- Excerto dado -
Durante décadas, o diploma foi o bilhete de entrada no mundo do trabalho. Representava um ponto de chegada e garantia, em muitos casos, um emprego estável, respeitado e acima de tudo para a vida. Hoje, essa equação está desfeita, o paradigma alterou-se. A transformação tecnológica, a globalização, a volatilidade económica e a ascensão da inteligência artificial empurraram-nos para uma nova era – a era pós-diploma. Um tempo em que o grau académico já não basta e onde a motivação pessoal se assume como uma das variáveis mais determinantes para a empregabilidade.
Vivemos numa realidade onde o conhecimento técnico se torna obsoleto com uma rapidez inédita. O que se aprende num primeiro ano de um determinado curso pode não estar atualizado no momento da entrada no mercado. Competências como análise de dados, literacia digital, pensamento crítico, criatividade, comunicação ou trabalho colaborativo tornaram-se essenciais, mas continuam, muitas vezes, ausentes dos currículos tradicionais. Pior do que isso: muitos estudantes atravessam o ensino superior sem desenvolver a vontade genuína de continuar a aprender para além dele e este facto pode condicionar o seu futuro.
É aqui que a motivação surge como eixo central da nova equação da empregabilidade. Não como uma qualidade vaga ou opcional, mas como uma competência concreta: o impulso interno para procurar, experimentar, falhar, corrigir e evoluir, ou seja, desenvolver-se. As empresas, cada vez mais, recrutam pelo potencial e pela atitude, e formam internamente para as funções. Procuram pessoas que saibam aprender e acima de tudo que queiram fazê-lo.

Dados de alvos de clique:

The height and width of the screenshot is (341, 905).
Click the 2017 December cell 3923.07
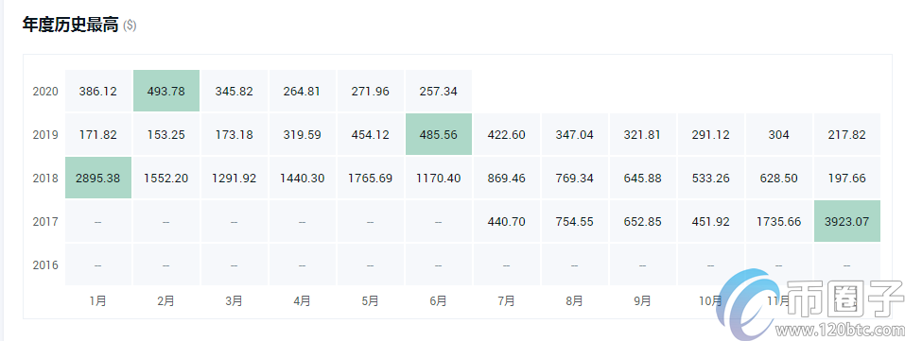click(846, 221)
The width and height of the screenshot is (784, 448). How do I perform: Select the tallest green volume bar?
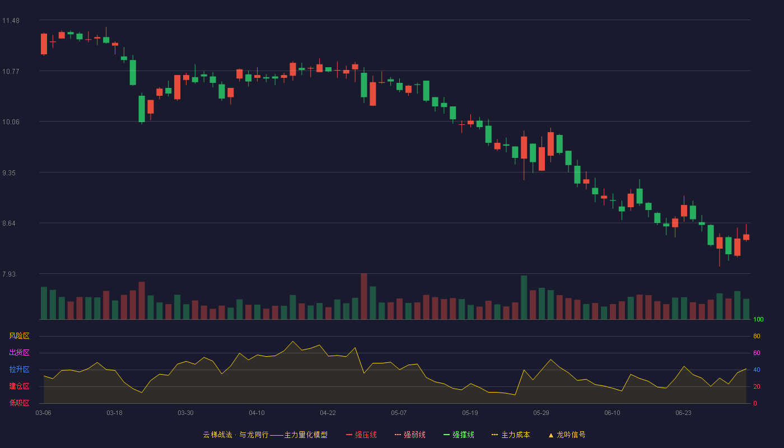tap(524, 297)
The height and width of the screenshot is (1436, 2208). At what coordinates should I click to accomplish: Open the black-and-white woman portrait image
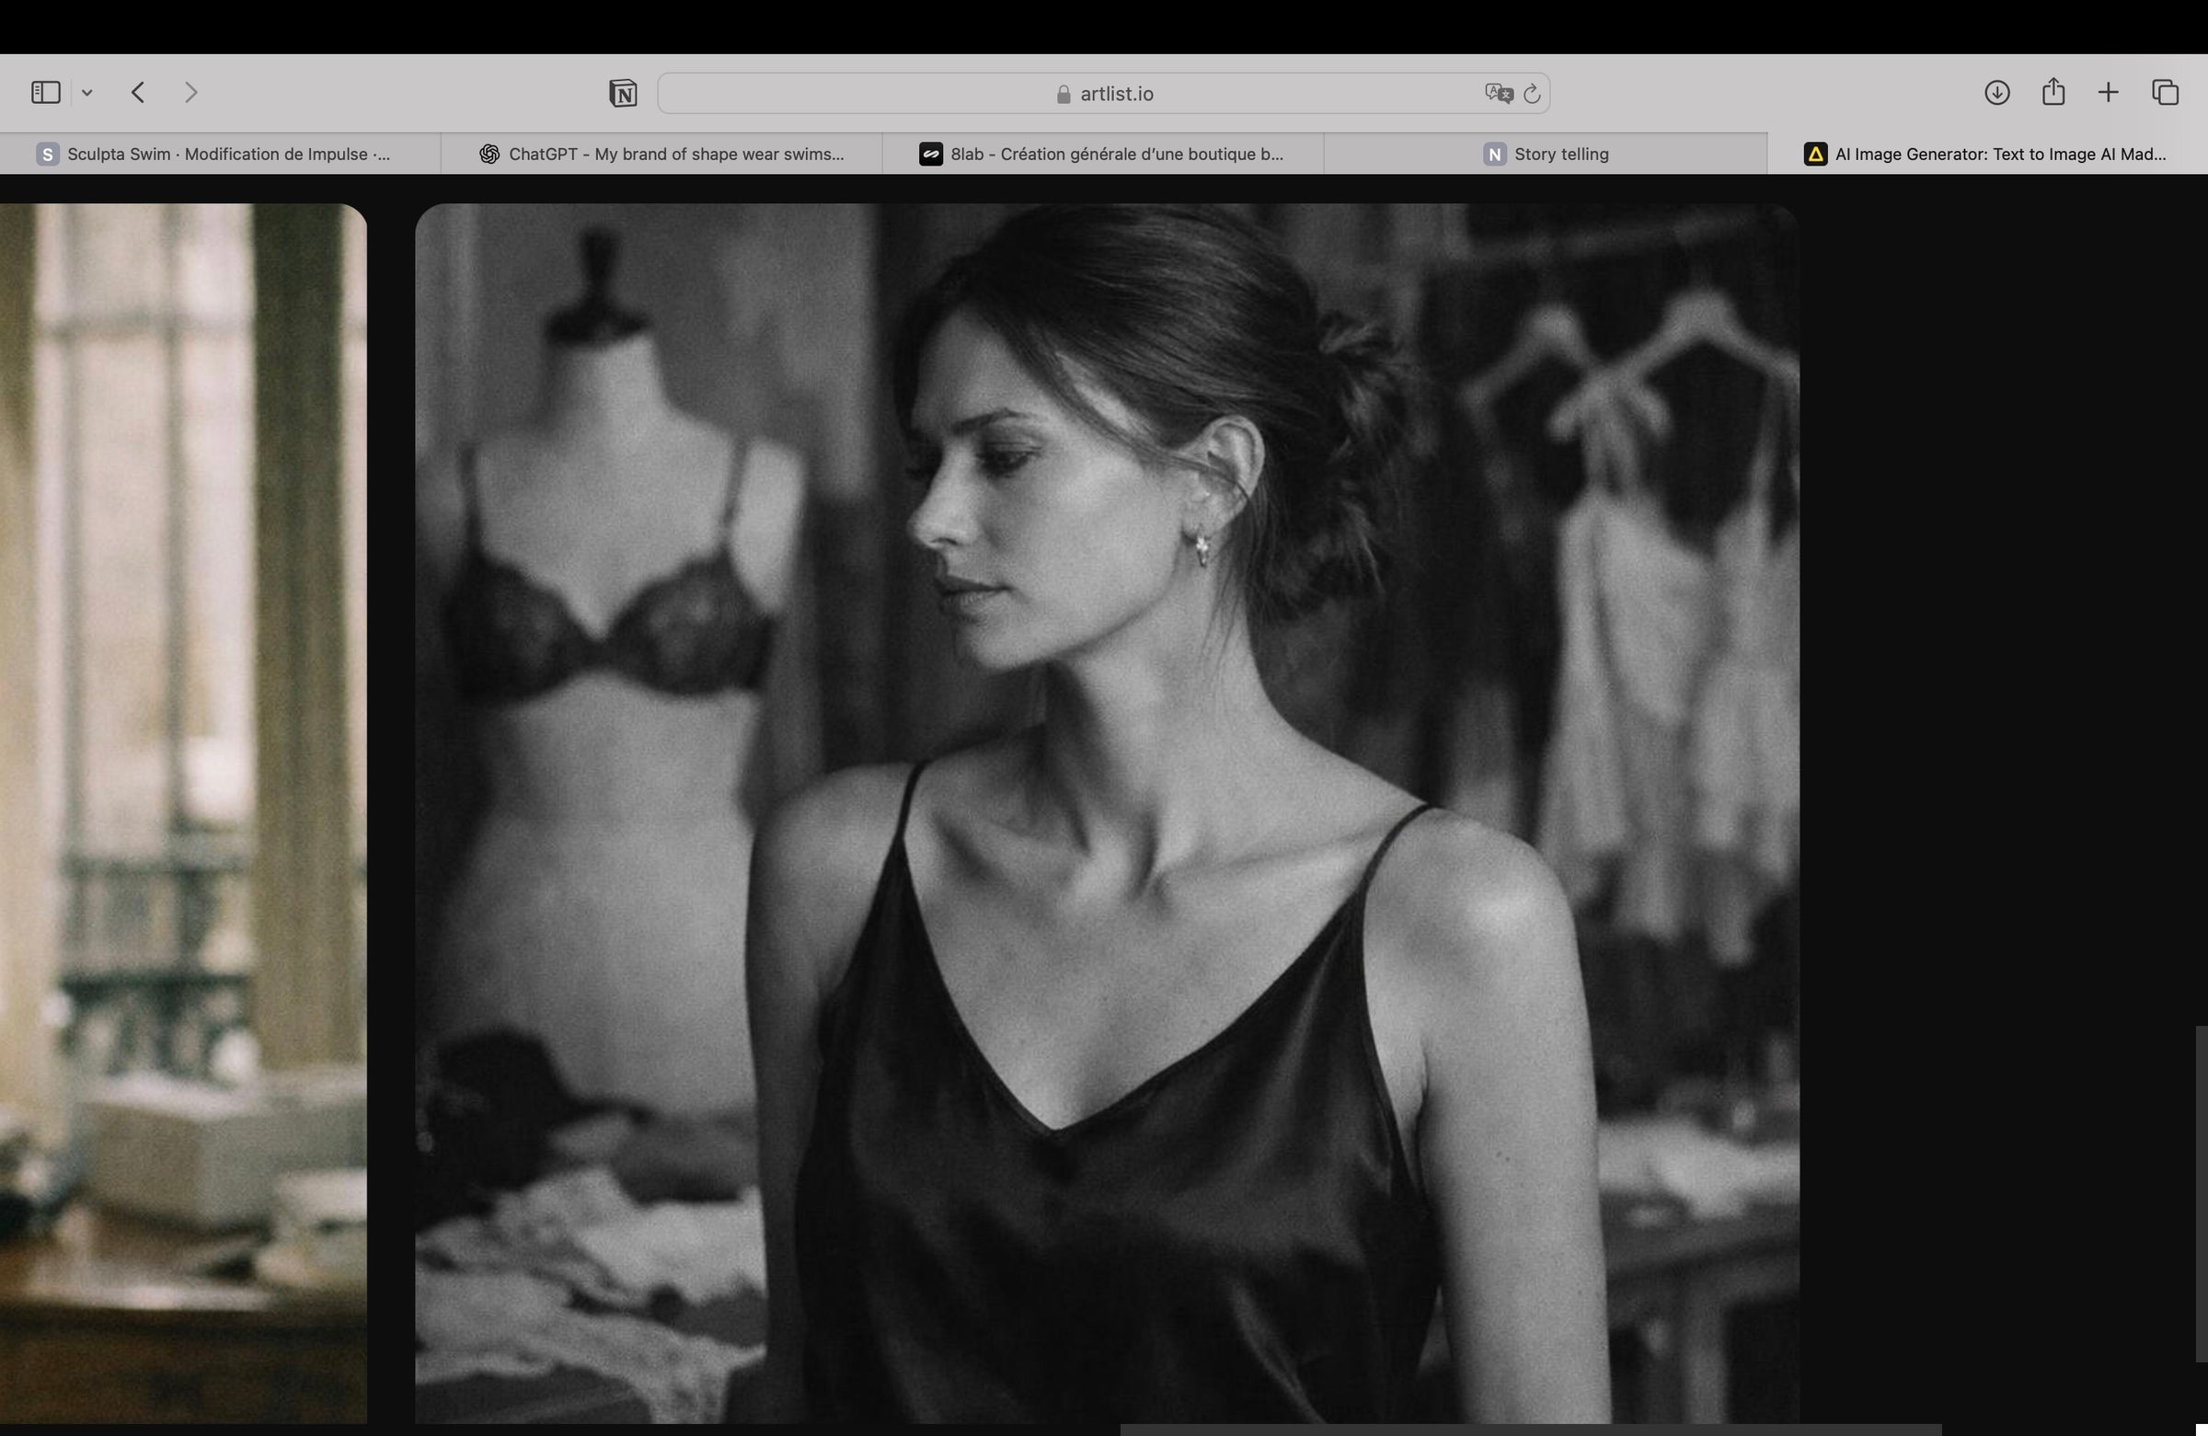[x=1106, y=814]
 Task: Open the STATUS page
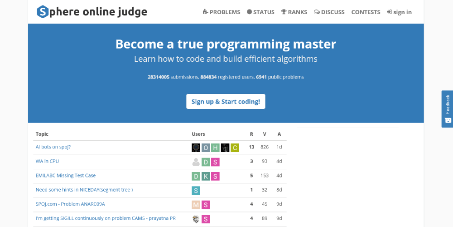point(260,12)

- Tarefas pedidas -
a) Segundo o excerto sobre a era pós-diploma, por que critérios recrutam cada vez mais as empresas?
b) Extraia do excerto sobre a era pós-diploma o trecho que começa em "É aqui que a" e segue até "que queiram fazê-lo.", sem alterar nada.

- Respostas por tarefa -
a) Pelo potencial e pela atitude.

b)
É aqui que a motivação surge como eixo central da nova equação da empregabilidade. Não como uma qualidade vaga ou opcional, mas como uma competência concreta: o impulso interno para procurar, experimentar, falhar, corrigir e evoluir, ou seja, desenvolver-se. As empresas, cada vez mais, recrutam pelo potencial e pela atitude, e formam internamente para as funções. Procuram pessoas que saibam aprender e acima de tudo que queiram fazê-lo.